Activity:
Copy every line of the records that includes the word "below".

..............................

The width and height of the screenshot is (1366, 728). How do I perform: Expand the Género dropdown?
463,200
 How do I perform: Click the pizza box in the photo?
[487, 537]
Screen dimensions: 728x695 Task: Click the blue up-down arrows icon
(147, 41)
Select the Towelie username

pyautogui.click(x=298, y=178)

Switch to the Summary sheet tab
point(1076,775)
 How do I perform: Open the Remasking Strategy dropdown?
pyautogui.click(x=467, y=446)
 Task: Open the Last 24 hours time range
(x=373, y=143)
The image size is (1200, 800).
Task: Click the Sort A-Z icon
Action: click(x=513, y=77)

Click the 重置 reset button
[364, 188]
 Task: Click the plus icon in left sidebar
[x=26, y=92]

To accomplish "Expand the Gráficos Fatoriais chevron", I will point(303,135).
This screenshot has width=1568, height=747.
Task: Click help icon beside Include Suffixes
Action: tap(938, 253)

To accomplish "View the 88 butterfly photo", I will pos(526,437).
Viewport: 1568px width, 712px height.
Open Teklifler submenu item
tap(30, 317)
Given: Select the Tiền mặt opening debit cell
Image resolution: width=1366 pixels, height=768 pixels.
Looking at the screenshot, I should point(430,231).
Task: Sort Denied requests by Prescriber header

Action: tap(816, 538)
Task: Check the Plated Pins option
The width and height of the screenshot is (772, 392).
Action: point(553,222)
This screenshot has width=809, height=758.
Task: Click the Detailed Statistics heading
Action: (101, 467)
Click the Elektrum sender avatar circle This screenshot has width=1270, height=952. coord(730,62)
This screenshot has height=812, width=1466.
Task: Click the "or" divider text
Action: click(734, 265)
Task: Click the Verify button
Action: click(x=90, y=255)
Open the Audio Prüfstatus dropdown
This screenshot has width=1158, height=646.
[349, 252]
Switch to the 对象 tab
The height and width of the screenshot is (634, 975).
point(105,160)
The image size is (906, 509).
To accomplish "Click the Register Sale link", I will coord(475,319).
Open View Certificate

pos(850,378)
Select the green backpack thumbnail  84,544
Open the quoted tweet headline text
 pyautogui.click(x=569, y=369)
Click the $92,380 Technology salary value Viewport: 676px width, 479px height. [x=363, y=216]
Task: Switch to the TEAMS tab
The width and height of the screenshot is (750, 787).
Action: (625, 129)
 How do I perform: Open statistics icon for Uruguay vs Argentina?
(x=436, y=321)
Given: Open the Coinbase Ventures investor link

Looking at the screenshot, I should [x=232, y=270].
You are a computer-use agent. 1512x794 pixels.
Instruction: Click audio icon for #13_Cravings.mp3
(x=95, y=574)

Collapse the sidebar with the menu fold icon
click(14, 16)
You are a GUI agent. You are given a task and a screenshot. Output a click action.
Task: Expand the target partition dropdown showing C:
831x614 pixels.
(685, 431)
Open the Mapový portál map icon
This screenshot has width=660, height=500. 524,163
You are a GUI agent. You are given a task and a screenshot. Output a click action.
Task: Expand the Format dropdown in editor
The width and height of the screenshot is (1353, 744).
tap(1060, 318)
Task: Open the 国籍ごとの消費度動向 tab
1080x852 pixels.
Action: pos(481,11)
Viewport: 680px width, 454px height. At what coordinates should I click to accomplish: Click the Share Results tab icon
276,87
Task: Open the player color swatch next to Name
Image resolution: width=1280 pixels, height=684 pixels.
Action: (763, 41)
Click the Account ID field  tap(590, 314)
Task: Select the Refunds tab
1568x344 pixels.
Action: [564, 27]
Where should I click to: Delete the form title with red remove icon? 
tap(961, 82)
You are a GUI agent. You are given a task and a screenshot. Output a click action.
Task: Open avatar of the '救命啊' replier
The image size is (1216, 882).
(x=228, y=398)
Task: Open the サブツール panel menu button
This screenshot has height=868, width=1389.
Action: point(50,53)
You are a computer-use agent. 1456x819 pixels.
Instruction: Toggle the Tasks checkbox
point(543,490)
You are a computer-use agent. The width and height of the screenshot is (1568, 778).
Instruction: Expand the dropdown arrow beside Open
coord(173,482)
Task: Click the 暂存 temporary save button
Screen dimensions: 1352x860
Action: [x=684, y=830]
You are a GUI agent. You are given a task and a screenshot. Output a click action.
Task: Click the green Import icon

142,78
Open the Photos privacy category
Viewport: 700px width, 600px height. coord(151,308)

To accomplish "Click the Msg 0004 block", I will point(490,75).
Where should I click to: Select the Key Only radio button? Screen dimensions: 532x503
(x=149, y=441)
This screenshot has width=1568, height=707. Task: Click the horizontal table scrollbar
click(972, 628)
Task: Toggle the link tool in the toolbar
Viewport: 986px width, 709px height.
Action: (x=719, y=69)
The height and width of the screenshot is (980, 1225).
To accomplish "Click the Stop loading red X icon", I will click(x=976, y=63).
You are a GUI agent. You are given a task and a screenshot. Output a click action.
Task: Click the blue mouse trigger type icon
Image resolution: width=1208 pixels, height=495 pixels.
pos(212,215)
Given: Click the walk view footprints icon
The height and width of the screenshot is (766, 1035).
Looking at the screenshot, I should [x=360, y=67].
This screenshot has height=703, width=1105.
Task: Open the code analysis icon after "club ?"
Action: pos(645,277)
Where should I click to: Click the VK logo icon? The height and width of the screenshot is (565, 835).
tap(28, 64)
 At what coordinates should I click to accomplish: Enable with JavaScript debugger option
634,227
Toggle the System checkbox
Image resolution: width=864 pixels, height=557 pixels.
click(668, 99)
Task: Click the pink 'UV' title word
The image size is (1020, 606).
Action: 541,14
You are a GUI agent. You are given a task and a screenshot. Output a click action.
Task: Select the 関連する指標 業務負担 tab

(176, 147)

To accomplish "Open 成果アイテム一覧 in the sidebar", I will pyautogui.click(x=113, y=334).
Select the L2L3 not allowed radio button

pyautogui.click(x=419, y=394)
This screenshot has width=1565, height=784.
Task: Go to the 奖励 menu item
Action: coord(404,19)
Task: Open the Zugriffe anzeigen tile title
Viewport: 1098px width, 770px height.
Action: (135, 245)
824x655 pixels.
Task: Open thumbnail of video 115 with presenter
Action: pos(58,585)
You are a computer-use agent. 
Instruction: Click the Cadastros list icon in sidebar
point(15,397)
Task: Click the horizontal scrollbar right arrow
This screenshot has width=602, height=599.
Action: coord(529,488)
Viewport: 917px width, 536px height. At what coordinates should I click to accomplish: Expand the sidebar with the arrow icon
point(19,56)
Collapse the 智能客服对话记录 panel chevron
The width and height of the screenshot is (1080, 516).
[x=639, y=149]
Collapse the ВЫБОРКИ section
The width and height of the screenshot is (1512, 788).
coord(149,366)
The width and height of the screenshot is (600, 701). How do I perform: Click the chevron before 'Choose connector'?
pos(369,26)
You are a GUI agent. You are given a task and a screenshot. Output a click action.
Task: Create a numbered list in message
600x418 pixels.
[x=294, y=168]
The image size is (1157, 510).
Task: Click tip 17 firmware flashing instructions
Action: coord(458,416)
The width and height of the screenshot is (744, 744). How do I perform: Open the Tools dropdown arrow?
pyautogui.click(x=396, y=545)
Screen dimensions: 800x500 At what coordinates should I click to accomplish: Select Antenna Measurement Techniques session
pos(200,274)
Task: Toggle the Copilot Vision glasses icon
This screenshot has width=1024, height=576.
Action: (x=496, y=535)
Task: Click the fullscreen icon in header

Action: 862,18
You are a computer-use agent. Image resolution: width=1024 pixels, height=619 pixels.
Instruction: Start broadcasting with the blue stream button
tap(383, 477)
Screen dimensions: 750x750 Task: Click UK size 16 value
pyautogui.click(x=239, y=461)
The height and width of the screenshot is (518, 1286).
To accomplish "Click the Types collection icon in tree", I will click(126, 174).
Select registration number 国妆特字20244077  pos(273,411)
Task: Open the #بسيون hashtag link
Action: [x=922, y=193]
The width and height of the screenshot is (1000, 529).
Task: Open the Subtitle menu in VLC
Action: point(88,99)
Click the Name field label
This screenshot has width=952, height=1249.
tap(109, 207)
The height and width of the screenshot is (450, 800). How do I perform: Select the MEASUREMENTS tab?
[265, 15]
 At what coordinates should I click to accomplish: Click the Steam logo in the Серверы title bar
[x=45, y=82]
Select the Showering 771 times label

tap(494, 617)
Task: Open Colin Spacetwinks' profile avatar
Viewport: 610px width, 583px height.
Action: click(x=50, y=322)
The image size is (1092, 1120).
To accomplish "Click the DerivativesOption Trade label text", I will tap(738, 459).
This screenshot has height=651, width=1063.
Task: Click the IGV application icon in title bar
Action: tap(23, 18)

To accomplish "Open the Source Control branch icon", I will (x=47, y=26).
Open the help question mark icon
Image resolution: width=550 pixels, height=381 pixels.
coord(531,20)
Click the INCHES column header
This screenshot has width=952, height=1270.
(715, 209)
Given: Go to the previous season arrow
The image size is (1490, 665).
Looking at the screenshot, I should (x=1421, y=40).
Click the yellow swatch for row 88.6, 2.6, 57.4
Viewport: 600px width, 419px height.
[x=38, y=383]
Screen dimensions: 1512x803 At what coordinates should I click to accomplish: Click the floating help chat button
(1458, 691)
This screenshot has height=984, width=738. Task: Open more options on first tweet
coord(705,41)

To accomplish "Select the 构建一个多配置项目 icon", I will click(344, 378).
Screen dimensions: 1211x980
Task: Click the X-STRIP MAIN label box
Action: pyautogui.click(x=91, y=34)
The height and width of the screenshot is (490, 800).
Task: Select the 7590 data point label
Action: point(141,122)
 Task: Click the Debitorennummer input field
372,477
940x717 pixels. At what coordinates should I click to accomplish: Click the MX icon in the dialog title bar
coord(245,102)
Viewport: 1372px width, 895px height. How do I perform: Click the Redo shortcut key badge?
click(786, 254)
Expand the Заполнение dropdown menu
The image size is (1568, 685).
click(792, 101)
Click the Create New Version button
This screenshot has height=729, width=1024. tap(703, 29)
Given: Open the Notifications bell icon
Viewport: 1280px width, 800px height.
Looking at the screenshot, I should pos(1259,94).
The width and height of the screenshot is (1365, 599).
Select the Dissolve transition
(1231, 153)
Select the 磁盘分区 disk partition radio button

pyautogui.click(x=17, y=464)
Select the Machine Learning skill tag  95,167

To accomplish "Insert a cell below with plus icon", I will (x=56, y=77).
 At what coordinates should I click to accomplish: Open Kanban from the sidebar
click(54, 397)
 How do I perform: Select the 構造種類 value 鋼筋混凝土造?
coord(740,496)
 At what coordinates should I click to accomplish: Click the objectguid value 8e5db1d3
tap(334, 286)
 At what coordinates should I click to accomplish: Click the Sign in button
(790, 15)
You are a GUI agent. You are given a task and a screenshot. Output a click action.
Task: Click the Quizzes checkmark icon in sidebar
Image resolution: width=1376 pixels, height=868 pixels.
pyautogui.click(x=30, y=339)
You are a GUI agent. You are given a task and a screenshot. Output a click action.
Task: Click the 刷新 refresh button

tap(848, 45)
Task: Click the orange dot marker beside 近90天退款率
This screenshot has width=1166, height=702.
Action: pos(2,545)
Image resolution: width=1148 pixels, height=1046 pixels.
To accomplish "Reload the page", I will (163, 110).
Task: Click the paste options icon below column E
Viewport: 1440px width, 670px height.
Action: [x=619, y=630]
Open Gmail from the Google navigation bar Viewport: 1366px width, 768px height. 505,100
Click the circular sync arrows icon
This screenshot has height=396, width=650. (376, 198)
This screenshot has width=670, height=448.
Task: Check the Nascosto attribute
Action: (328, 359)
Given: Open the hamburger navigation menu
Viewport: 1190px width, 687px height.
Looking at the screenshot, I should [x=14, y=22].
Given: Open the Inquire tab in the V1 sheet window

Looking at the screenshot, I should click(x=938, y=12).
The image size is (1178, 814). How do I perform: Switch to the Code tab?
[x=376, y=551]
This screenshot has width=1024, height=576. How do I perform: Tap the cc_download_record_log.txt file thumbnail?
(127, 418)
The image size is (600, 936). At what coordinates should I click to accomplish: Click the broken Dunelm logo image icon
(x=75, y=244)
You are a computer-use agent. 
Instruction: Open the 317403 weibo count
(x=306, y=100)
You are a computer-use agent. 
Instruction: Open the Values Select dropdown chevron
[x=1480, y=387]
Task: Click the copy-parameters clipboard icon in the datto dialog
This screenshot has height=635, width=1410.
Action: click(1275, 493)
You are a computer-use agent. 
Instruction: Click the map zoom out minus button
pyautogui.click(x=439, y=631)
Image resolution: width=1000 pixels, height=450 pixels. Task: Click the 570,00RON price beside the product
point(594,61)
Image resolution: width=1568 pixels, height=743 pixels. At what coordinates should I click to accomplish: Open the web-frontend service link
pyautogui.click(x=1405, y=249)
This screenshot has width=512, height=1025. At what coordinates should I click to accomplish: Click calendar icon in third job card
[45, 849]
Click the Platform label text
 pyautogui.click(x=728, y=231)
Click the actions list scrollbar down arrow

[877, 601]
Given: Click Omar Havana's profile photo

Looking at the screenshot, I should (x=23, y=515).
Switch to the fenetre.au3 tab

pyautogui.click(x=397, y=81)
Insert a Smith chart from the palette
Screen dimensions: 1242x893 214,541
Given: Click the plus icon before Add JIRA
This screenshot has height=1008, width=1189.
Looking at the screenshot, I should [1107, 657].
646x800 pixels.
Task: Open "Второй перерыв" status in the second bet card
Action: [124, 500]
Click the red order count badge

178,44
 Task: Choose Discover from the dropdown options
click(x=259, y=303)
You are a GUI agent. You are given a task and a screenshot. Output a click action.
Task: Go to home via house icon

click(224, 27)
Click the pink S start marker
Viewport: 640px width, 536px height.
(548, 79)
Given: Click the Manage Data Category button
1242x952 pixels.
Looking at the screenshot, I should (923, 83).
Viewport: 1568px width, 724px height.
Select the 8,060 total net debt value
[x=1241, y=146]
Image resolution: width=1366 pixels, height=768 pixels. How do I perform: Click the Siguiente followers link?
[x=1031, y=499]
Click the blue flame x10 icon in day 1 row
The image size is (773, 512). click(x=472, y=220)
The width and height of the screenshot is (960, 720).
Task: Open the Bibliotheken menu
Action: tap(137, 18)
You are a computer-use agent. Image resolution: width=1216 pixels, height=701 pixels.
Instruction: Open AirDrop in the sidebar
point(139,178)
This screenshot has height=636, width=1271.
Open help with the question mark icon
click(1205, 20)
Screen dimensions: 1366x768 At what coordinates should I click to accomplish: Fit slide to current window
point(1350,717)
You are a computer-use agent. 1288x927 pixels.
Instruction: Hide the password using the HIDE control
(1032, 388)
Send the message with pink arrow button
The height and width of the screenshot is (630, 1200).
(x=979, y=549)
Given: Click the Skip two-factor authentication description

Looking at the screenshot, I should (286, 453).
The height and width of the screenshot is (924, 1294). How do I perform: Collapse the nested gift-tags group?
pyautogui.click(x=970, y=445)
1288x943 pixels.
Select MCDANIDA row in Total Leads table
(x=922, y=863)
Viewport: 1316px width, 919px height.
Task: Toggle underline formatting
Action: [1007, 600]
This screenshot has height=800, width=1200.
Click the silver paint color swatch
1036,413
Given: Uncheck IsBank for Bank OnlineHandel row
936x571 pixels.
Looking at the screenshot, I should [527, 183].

..............................

Output for this exercise:
To accomplish "Insert a cell below with plus icon", I will (x=56, y=77).
Task: Click the paste options icon below column E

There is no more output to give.